Unicode database in XML

Whatever algorithm you use to calculate Levenshtein distance, one of its great features is that you can tweak the cost of letter substitutions. For example, you can do a case-insensitive comparison of two strings, or perhaps more interestingly a semi-case-sensitive comparison of two strings, where the cost of replacing a character for its upper or lower case equivalent is less than the cost of replacing a character with an unrelated character, but more than zero. But that requires knowledge of whether and how two characters are related.

Of course all that information is stored in the Unicode Database, which are a bunch of text files in a structured format. I looked for an XML version but couldn’t find one (well, Googling “Unicode database XML” isn’t much help). So I downloaded UnicodeData.txt and NamesList.txt and put together an XSLT 2.0 stylesheet to create an XML version of the Unicode database.

The XML contains practically everything that you can get from those two files, which means:

  • block and subblock structures
  • hexadecimal and decimal codepoints
  • names, aliases and comments
  • category and numeric information
  • uppercase, lowercase and titlecase equivalents
  • decomposition of various kinds
  • related characters
  • bidi information

It might prove easier to search than grepping the text files, if you’re used to using XPath. I might split it up and put together an AJAX browser, in my Copious Spare Time.

Comments

Re: Unicode database in XML

unicode.xml is 404.

Re: Unicode database in XML

I do sometimes wonder if we’re the same person:-)

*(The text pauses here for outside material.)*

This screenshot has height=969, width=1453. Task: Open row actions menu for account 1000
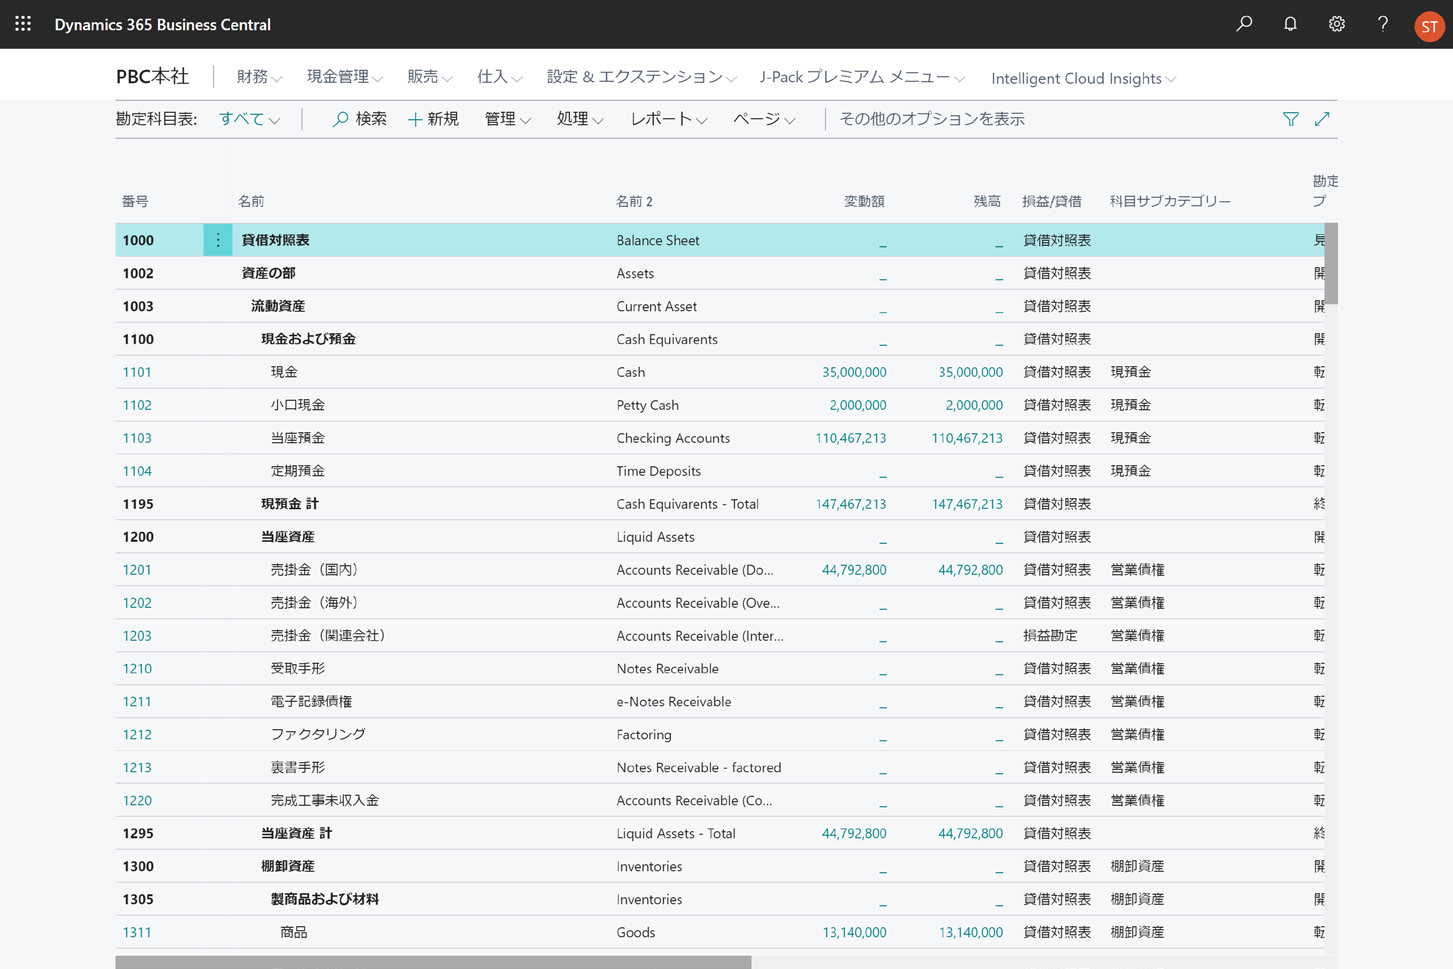(218, 240)
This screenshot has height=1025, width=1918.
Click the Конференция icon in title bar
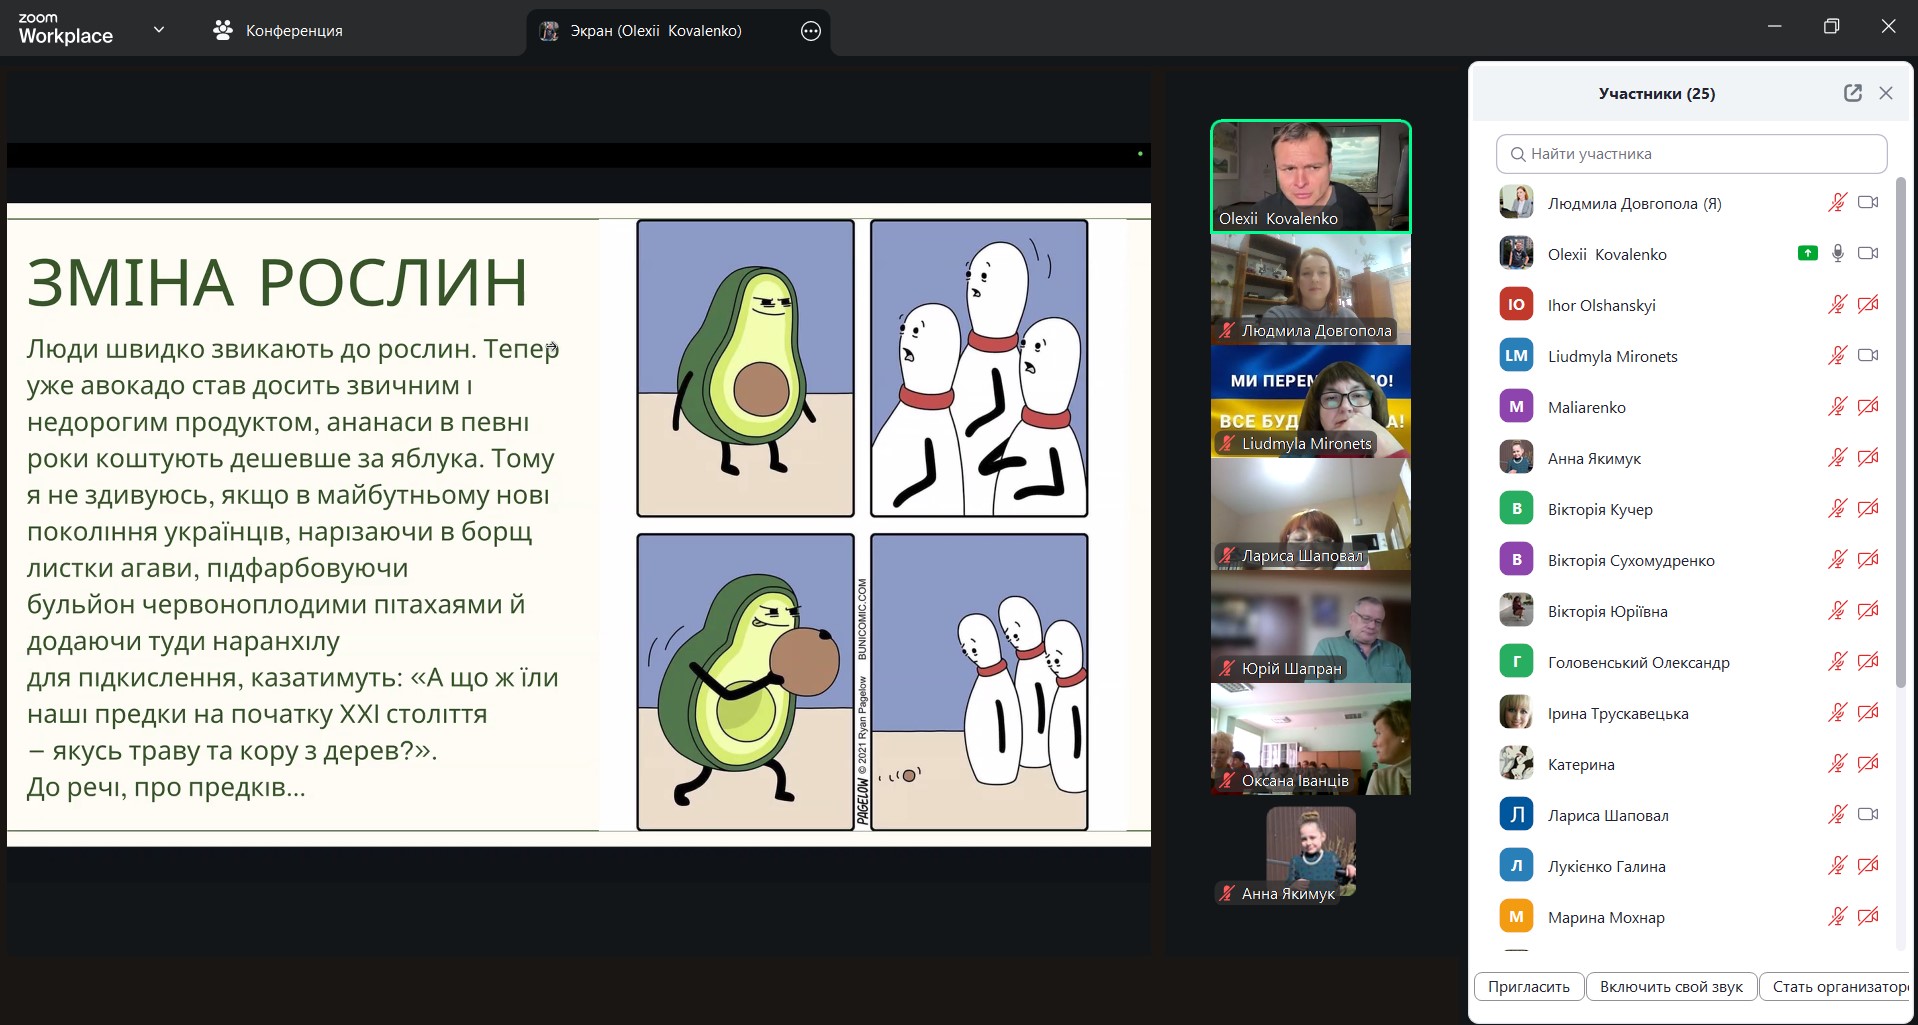pyautogui.click(x=223, y=31)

most (or some, depending on how you count) of the data in UnicodeData.txt has been available as “unicode.xml” for years (er, decades nearly:-) First in Sebastian’s jadetex support for dsssl then in the MathML sources, and most recently in the sources for the entity set draft at http://www.w3.org/2003/entities/xml/unicode.xml

As part of the build up to the the MathML 3 drafts I recently needed to update those to Unicode 5 (which has some new characters specifically to support the entity sets) and so I got fed up of only having “most” of UnicodeData.txt and so I “put together an XSLT 2.0 stylesheet” which added all the missing info.

The draft is currently w3c-member only but only really as that’s a convenient cvs archive until ready to update the public version. If you (or your readers) have w3c access they may like to compare with http://www.w3.org/Math/Group/spec/xml/unicode.xml (the http-view of that is a client side stylesheet which doesn’t show all the information in the file it does have all of unicodedata.txt plus a pile of other stuff about entity names and names in mathematica, affii glyph register and TeX etc. I really should get that updated to a public part of the site…

Although actually while having unicodedata as xml is clearly a good thing, isn’t the approved way of solving the stated example problem to use a collation to do the comparison, which probably needs to be written in some less interesting language than XSLT, and may not benefit so much from an xml version?

David

Re: Unicode database in XML

Sorry! The XML file is 3.5Mb, so it’s actually available as unicode.zip. (Also corrected link in the main post.)